The role of TMZ-induced HIFs in regulating MGMT in the converted GSC compartment requires further investigation, however, our preliminary data point towards the notion that TMZ-induced hypoxic responses may not only promote conversion of the non-GSCs to GSCs, but also may regulate the expression of the chemoresistance gene in the newly converted GSC compartment. In light of our observations one can postulate that even if anti-cancer therapy can target preexisting GSCs, more may arise from the stress-induced conversion of non-GSCs to GSCs and initiate therapeutic resistance. This has important clinical implications regarding the development of an effective anti-glioma therapy because formulating such a therapy may not only be dependent on its ability to target preexisting GSCs but also on the sensitivity of the newly converted GSCs and the rate at which they are generated.

Until recently, the cellular hierarchy was considered to be unidirectional, where undifferentiated tissue stem cells exit from their self-renewing state and enter into a committed phase to become differentiated progeny. Such a mature fate is thought to be permanent, as their phenotypes are considered to be inelastic. However, a growing body of evidence, ranging from developmental biology to disease pathology, argues against such a unidirectional flow of the cellular hierarchy. What is proposed instead is the possibility that cell fate is a dynamic process that can be bidirectional. In this case, differentiated cells in the presence of appropriate cue(s) can reverse their mature fate and acquire stem-like states. Recently, phenomena of dedifferentiation have been demonstrated during the generation of the induced pluripotent stem cells (iPSCs), where targeted expression of c-Myc, Sox-2, Oct-4 and Klf-4 converted adult mouse fibroblasts into pluripotent ESC-like cells[28]. This example of reprogramming is not only demonstrated in the experimental condition after artificial manipulations/stimulations, but also observed in physiological conditions in vivo. In Drosophila, differentiated cells under specific conditions can be dedifferentiated into gonadal stem cells[29]. The mature luminal secretory cells, furthermore, can acquire stemness and convert into basal stem-like cells with indistinguishable stem cell morphology and functional characteristics[30]. In breast cancer, the basal-like human mammary epithelial cells spontaneously acquire a cancer stem cell phenotype and, most importantly, oncogenic transformations that accelerate such dedifferentiation processes[15]. Recently, radiation induced stress was shown to reprogram the polyploidy subpopulation of breast cancer cells by inducing Oct4, Nanog and Klf4 expression, thereby generating breast cancer stem-like cells[31]. These reports along with our observations emphasize the phenotypic plasticity of cancer cells in support of a clonal evolution model that suggests such reprograming may be less random than it is believed to be.

Carcinogenesis is an evolutionary process that is governed by the natural selection of cell clones that have obtained advantageous heritable phenotypes.

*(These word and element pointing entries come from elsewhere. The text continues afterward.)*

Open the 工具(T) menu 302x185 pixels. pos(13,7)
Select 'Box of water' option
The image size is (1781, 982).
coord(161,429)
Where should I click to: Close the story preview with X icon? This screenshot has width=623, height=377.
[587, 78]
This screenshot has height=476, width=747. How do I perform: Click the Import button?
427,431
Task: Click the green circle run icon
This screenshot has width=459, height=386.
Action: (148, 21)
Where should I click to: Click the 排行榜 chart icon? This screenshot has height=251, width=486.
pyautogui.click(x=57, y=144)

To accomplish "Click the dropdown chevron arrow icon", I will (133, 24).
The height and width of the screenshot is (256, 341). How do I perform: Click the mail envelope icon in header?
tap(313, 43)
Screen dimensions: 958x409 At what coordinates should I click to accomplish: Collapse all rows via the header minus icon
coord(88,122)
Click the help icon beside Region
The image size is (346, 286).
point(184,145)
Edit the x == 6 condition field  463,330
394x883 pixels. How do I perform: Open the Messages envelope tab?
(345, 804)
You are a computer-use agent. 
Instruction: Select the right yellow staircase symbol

Such Darwinian nature of cancer lies at the heart of therapeutic resistance. The role of cellular hierarchy in this evolutionary selection process is yet to be determined. However, our data raises the possibility that the intrinsic therapy-resistance properties of cancer may not be only associated with a static hierarchical state but also be influenced by the cellular plasticity of cancer cells as well. Such cellular plasticity may enhance the ability of cancers to adapt and empower certain cells or subpopulation of cells, over others, to thrive during therapy. Thus, a more detailed understanding of the molecular mechanisms of tumor cellular plasticity, and its role in promoting therapeutic resistance, will be critical for developing effective therapeutic strategies to improve the prognosis of patients diagnosed with GBM.

Acknowledgements

This work was supported by the National Institute of Health funding R00CA160775 (AUA) and R01CA122930 (MSL).